Impacts of the flu on seniors ages 65 years and older range from an increased risk for heart attack, stroke, and bacterial lung infection (i.e. bronchitis or pneumonia), as well as a negative impact on ability to function independently. Due to these increased risks, it is unlikely that a senior infected with the flu will regain his or her level of health prior to infection. Effects of the illness may even prove fatal.

Fortunately, there is much that can be done to prevent the flu in long-term care. The Centers for Medicare & Medicaid Services (CMS) require that nursing homes receiving Medicare and Medicaid funding offer all residents influenza and pneumococcal vaccines and document the results. Documentation must be reported as part of the Minimum Data Set (MDS). Exceptions for this requirement are:

  • Vaccination is contraindicated medically
  • The resident or his/her legal representative refuses vaccination
  • The vaccine is not available because of storage

The Centers for Disease Control and Prevention (CDC) advise that anyone aged six months or older receive the influenza vaccination, a recommendation backed by the National Foundation for Infectious Diseases (NFID). The NFID reports that the number of long-term care staff receiving vaccination has increased since last season (2014 – 2015), moving from 64% coverage to 69% coverage — an all-time high for this demographic.

While the NFID recognizes this increase as progress, they warn that the largest vaccination decreases also occurred among long-term care residents.

The flu looks different in older adults

While younger age groups might spike a high fever and experience heightened cold symptoms (such as a runny nose, sore throat, and congestion), seniors ages 65 years and older will experience different symptoms, according to a Call to Action published by the NFID. Instead of a high fever, seniors are more likely to experience malaise and suffer from gastrointestinal symptoms such as pain, diarrhea, nausea, and vomiting. Healthcare professionals should be aware of these symptoms in residents, especially during flu season.
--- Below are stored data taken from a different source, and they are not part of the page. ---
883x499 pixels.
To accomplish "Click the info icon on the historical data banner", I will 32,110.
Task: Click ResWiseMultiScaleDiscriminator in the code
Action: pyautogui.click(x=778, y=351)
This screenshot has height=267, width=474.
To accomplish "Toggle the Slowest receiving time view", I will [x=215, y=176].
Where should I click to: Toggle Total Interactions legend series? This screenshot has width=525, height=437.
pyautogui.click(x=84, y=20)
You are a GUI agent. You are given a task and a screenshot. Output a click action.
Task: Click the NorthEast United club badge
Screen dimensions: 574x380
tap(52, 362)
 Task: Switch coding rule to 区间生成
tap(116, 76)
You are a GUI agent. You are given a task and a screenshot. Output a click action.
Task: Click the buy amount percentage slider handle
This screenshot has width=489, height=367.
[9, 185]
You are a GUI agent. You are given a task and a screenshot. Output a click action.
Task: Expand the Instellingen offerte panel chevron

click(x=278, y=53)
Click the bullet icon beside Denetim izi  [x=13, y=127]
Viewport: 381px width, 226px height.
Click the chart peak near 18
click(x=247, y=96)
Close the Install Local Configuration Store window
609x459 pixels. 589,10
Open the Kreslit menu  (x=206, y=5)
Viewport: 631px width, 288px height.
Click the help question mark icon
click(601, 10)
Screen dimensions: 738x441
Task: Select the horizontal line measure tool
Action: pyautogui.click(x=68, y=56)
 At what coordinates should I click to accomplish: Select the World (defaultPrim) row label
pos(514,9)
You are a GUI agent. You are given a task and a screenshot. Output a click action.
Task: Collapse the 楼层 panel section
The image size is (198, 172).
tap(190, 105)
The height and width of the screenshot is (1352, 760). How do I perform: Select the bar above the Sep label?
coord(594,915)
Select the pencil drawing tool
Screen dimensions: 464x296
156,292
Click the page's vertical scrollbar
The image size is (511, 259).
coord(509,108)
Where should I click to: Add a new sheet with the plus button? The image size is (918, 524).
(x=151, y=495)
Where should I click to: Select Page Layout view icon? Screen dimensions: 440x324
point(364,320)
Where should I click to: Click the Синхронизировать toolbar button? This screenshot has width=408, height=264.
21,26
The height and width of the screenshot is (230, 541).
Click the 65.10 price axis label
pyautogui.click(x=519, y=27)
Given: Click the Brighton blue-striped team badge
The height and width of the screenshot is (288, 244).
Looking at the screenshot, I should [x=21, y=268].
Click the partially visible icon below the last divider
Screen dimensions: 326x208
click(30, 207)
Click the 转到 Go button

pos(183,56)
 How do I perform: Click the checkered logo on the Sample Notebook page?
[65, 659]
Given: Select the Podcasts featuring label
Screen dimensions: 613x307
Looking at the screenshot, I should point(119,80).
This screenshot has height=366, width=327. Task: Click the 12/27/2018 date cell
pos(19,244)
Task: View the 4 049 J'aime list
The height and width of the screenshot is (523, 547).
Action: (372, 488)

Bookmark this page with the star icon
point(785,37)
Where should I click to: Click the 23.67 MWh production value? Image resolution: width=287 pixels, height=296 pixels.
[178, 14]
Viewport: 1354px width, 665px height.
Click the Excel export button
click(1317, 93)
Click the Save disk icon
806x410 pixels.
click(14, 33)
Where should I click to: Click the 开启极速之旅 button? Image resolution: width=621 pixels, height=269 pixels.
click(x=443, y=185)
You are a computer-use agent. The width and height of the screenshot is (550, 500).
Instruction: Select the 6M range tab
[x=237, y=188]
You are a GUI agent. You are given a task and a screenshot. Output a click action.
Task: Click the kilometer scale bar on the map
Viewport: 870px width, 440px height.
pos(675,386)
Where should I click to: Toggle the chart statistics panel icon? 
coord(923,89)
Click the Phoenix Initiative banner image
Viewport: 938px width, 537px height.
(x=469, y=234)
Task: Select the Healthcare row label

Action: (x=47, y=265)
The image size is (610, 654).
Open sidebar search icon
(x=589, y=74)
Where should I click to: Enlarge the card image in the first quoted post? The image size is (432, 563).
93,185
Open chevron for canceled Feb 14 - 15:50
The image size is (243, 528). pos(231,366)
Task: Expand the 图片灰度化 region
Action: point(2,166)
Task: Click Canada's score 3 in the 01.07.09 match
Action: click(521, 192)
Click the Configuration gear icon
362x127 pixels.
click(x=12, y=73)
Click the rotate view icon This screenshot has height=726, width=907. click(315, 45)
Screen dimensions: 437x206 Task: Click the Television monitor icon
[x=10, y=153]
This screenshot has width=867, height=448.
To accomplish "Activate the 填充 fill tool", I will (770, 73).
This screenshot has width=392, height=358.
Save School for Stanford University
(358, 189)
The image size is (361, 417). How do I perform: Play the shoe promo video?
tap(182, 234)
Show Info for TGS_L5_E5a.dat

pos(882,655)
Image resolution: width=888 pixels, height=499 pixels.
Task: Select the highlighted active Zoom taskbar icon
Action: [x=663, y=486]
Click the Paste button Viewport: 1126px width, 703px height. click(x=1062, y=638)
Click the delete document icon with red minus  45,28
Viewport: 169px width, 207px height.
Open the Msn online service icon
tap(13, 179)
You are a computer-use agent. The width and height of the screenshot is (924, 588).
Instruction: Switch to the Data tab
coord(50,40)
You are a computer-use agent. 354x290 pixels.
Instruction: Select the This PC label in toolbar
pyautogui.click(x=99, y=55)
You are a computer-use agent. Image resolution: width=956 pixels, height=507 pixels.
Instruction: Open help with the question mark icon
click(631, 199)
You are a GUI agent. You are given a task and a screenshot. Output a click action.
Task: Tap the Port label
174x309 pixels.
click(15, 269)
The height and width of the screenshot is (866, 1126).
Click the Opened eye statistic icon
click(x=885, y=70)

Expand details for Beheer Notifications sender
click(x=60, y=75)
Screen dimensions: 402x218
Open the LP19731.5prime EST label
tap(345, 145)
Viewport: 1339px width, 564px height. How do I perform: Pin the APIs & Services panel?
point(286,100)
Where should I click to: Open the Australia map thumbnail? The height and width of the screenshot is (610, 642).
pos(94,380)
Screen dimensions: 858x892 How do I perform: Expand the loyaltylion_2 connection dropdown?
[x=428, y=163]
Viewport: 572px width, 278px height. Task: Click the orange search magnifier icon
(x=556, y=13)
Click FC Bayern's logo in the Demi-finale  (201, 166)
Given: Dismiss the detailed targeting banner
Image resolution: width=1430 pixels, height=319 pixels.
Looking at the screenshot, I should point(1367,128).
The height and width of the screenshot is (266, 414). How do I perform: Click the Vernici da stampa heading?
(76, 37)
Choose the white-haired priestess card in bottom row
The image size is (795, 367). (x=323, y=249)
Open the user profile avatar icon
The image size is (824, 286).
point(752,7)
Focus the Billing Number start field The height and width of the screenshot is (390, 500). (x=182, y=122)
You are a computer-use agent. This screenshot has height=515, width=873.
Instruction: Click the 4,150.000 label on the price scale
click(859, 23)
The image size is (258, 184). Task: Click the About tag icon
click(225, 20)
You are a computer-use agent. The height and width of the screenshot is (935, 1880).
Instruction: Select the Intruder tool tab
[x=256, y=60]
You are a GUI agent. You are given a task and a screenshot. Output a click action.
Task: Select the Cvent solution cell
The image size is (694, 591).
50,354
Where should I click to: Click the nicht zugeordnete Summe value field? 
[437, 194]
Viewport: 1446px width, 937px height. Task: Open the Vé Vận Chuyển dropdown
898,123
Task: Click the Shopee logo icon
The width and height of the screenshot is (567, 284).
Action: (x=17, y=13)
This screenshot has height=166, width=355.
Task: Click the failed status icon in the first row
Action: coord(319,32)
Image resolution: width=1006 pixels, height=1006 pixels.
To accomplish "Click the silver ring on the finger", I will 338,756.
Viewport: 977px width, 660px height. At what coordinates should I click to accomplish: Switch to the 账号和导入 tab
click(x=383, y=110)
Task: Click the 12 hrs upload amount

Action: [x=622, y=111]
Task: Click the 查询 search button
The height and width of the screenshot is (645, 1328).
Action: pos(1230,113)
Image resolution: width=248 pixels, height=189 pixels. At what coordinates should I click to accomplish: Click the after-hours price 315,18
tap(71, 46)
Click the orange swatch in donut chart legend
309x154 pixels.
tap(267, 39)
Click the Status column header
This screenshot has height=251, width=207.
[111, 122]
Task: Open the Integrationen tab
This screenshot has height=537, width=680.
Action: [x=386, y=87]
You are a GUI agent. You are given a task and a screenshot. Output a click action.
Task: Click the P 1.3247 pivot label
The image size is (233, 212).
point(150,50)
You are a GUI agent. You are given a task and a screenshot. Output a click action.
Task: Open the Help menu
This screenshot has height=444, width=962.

The CDC states that an influenza outbreak could be occurring if there is one confirmed case, along with other cases of respiratory infection in the same unit of the facility. The CDC recommends the following steps be taken if an influenza outbreak is occurring or is suspected:

  • Determine if influenza virus is the causative agent by performing influenza testing on respiratory specimens (i.e. nasal swabs, throat swabs, nasopharyngeal swab, or nasopharyngeal or nasal aspirates) of ill residents with recent onset of signs and symptoms suggestive of influenza.
  • In order of priority, the following influenza tests are recommended:
  1. Reverse transcription polymerase chain reaction (RT-PCR)
  2. Immunofluorescence
  3. Rapid influenza diagnostic tests
  • Due to the possibility of false negative results during influenza season, if influenza is suspected and immunofluorescence or rapid influenza diagnostic test results are negative, perform confirmatory testing using RT-PCR or viral culture. Information on influenza diagnostic testing is available online (https://www.cdc.gov/flu/professionals/diagnosis/index.htm) or by contacting your state public health laboratory.
  • Because of the possibility of false positive results, especially outside of influenza season, perform confirmatory testing using RT-PCR or viral culture if immunofluorescence or rapid influenza diagnostic test results are positive.
  • Viral culture should be performed if additional information on influenza viruses, such as influenza A virus subtype, antigenic characterization to compare with vaccine strains, or antiviral resistance data, are needed. Additionally, viral culture can be used to confirm results from rapid diagnostic testing (as mentioned above)
  • Determining influenza virus type or subtype of influenza A virus can help inform antiviral therapy decisions.
  • Test for other respiratory pathogens as well if it’s not influenza season.
  • Once an outbreak has been identified, outbreak prevention and control measures should be implemented immediately.